* [Work order]
Write out again, exactly, the lines below starting at the one with "Task: Click the Previous column header" and ending at the one with "Screen dimensions: 1000x463".

* [Data for analysis]

──────

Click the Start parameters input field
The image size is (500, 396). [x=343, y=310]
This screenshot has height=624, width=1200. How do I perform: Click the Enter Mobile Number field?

──────

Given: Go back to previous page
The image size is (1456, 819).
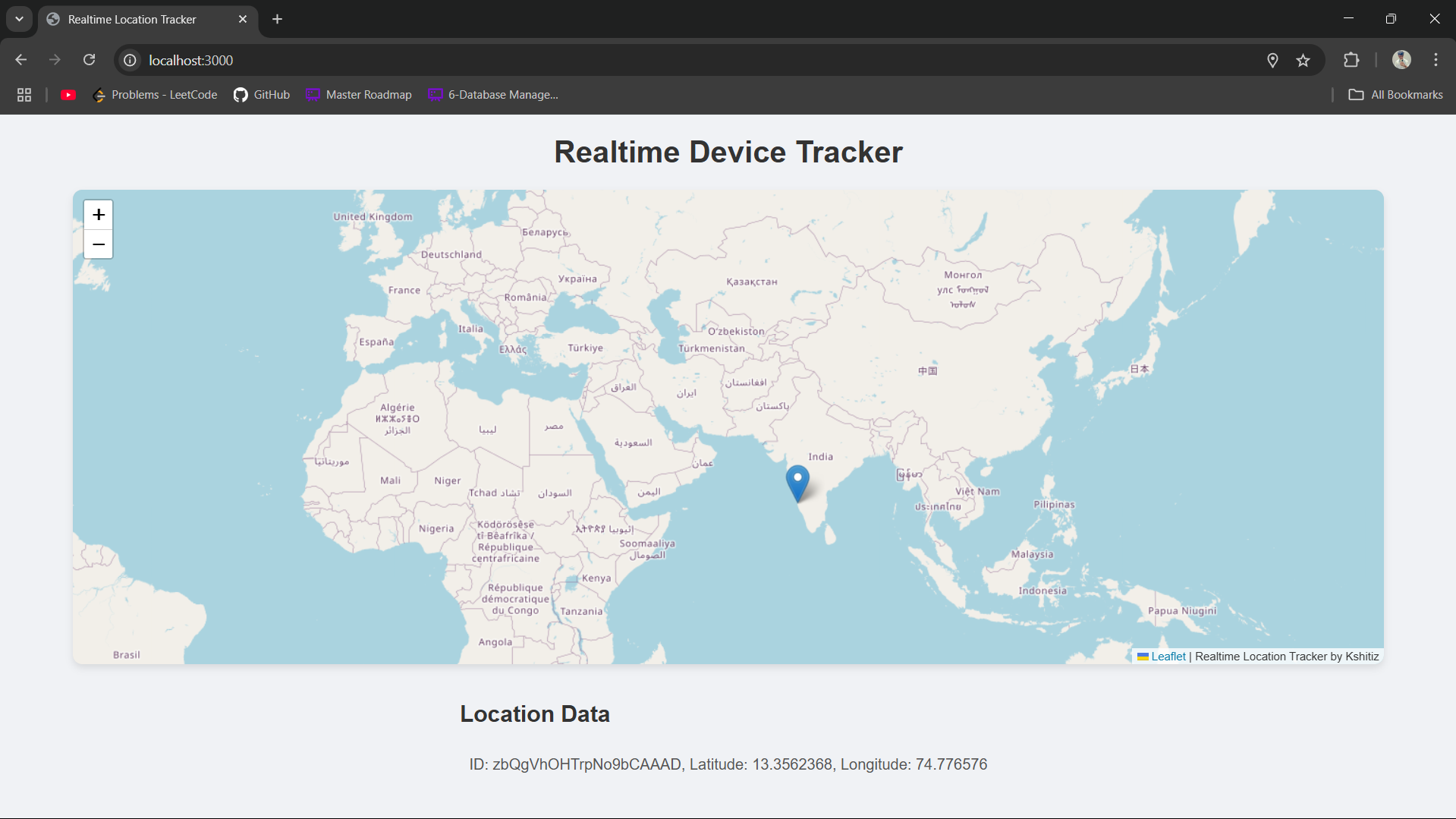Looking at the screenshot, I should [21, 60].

──────

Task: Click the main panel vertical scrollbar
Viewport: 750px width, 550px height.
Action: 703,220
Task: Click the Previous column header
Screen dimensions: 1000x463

──────

* [Reply to the task]
Task: Click the Previous column header
Screen dimensions: 1000x463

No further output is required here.